27 Febbraio, 2018   |  

Il “disastro” a cui si riferisce il titolo dell’ultimo film di James Franco è Tommy Wiseau, un grottesco personaggio di cui non si conosce nulla (nome, provenienza ed età note sono dati fasulli), privo di cultura e talento cinematografico, ma animato da un’irrefrenabile desiderio di lavorare nel mondo del cinema. La sua testardaggine lo porterà a scrivere, produrre, girare e interpretare nel 2003 il film The Room, famoso per la critica cinematografica come il “Quarto potere dei film brutti”.

L’opera prima di Wiseau è un pasticcio insalvabile, ma, come talvolta capita, con gli anni è diventato un cult per via della sua comicità involontaria, trasformandone l’artefice in una leggenda del trash. Negli Stati Uniti Tommy Wiseau è un’icona del ridicolo, dal look e dall’accento improbabili, e in tutto questo c’è qualcosa di tragico: un uomo, considerato sgradevole dai più, vuole mettersi a nudo davanti al mondo per farsi capire e benvolere a ogni costo (letteralmente, dato che il film venne prodotto a sue spese), ma viene invece sbeffeggiato senza pietà dal pubblico. Ed è questo il punto di vista di James Franco, che cerca di riabilitare una figura fraintesa senza in alcun modo di edulcorarne i tratti più respingenti e caratteristici. Quella che può sembrare una parodia è in realtà una rappresentazione tridimensionale del personaggio, che non scade mai nel macchiettistico, ma anzi gli regala dei momenti di grande profondità. Un ruolo difficilissimo che James Franco centra in pieno, meritando le numerose nomination. La scelta del fratello Dave nel ruolo del coprotagonista risulta poco comprensibile, dato che la somiglianza tra i due non avrebbe alcun senso nel contesto del film, ma costumi e make-up fanno il loro lavoro, attenuando di molto questa potenziale incongruenza.

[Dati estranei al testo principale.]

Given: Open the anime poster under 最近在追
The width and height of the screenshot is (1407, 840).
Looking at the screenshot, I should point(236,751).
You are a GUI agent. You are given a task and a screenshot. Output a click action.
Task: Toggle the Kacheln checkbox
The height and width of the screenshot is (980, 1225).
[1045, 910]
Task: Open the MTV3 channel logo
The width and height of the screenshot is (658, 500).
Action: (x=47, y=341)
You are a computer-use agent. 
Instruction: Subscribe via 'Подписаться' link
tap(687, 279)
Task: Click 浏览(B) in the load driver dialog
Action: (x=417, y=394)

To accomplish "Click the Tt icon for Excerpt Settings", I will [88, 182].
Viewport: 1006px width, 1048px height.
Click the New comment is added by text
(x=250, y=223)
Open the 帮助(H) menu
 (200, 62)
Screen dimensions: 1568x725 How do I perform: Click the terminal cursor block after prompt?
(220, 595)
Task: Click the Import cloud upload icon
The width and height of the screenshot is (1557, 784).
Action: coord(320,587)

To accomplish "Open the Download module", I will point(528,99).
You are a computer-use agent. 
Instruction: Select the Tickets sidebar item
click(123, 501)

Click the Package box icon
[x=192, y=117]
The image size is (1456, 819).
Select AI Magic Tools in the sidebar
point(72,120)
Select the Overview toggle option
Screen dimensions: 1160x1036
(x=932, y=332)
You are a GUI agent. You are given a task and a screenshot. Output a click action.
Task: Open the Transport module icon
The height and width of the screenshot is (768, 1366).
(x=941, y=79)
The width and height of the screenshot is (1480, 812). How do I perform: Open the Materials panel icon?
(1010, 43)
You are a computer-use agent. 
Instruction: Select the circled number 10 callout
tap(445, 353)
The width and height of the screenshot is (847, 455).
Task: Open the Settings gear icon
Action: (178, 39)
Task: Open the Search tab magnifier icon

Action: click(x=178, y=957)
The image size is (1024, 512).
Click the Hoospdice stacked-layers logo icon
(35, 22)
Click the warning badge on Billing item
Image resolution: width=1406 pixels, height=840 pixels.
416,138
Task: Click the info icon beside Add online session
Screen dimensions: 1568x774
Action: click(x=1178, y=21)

The Disaster Artist nel complesso funziona, è un film leggero, ma ricco di spunti, ottime interpretazioni e camei stellari, da Sharon Stone a Zac Efron. Sebbene non necessaria è consigliatissima la visione di The Room prima, innanzitutto per cogliere tutti i particolari minuziosi raccolti e ricostruiti da Franco, e poi perché è esilarante.

In più, se dopo aver visto il secondo vi sentirete in colpa per aver riso al primo, saprete con certezza che il film ha centrato il suo obiettivo.